> GOAL OF THE EXERCISE
Give every line of the material again, exactly as written.

▬▬▬▬▬▬

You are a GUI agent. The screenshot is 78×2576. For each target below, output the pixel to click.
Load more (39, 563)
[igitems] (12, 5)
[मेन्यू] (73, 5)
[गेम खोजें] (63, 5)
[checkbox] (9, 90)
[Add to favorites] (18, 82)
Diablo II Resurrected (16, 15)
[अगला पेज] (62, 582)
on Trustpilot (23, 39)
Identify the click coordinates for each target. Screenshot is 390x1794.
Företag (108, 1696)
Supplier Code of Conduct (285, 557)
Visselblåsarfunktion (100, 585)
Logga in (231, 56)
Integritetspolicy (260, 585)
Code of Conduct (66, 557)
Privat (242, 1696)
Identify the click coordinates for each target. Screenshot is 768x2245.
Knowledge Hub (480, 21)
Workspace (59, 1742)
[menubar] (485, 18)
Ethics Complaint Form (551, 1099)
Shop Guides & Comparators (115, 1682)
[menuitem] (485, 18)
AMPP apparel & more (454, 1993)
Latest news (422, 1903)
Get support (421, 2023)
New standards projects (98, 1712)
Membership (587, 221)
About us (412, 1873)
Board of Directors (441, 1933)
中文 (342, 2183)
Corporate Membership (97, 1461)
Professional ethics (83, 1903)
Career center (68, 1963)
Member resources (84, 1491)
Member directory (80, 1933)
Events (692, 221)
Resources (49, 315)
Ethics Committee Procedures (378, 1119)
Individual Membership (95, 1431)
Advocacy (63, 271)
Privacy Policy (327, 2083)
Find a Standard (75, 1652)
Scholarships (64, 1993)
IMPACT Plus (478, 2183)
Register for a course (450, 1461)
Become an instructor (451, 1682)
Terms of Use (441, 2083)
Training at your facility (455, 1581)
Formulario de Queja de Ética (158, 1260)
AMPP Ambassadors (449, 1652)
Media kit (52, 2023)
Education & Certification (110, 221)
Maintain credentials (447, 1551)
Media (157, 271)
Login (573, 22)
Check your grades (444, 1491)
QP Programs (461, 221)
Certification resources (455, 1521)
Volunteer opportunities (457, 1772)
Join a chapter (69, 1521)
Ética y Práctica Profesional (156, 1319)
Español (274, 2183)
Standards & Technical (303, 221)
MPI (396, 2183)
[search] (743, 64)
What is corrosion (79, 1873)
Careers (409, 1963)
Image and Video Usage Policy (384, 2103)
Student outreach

▬▬▬▬▬▬

> TASK RESULT
You are a GUI agent. The screenshot is 78×2576. For each target below, output the pixel to click.
Load more (39, 563)
[igitems] (12, 5)
[मेन्यू] (73, 5)
[गेम खोजें] (63, 5)
[checkbox] (9, 90)
[Add to favorites] (18, 82)
Diablo II Resurrected (16, 15)
[अगला पेज] (62, 582)
on Trustpilot (23, 39)
Identify the click coordinates for each target. Screenshot is 390x1794.
Företag (108, 1696)
Supplier Code of Conduct (285, 557)
Visselblåsarfunktion (100, 585)
Logga in (231, 56)
Integritetspolicy (260, 585)
Code of Conduct (66, 557)
Privat (242, 1696)
Identify the click coordinates for each target. Screenshot is 768x2245.
Knowledge Hub (480, 21)
Workspace (59, 1742)
[menubar] (485, 18)
Ethics Complaint Form (551, 1099)
Shop Guides & Comparators (115, 1682)
[menuitem] (485, 18)
AMPP apparel & more (454, 1993)
Latest news (422, 1903)
Get support (421, 2023)
New standards projects (98, 1712)
Membership (587, 221)
About us (412, 1873)
Board of Directors (441, 1933)
中文 (342, 2183)
Corporate Membership (97, 1461)
Professional ethics (83, 1903)
Career center (68, 1963)
Member resources (84, 1491)
Member directory (80, 1933)
Events (692, 221)
Resources (49, 315)
Ethics Committee Procedures (378, 1119)
Individual Membership (95, 1431)
Advocacy (63, 271)
Privacy Policy (327, 2083)
Find a Standard (75, 1652)
Scholarships (64, 1993)
IMPACT Plus (478, 2183)
Register for a course (450, 1461)
Become an instructor (451, 1682)
Terms of Use (441, 2083)
Training at your facility (455, 1581)
Formulario de Queja de Ética (158, 1260)
AMPP Ambassadors (449, 1652)
Media kit (52, 2023)
Education & Certification (110, 221)
Maintain credentials (447, 1551)
Media (157, 271)
Login (573, 22)
Check your grades (444, 1491)
QP Programs (461, 221)
Certification resources (455, 1521)
Volunteer opportunities (457, 1772)
Join a chapter (69, 1521)
Ética y Práctica Profesional (156, 1319)
Español (274, 2183)
Standards & Technical (303, 221)
MPI (396, 2183)
[search] (743, 64)
What is corrosion (79, 1873)
Careers (409, 1963)
Image and Video Usage Policy (384, 2103)
Student outreach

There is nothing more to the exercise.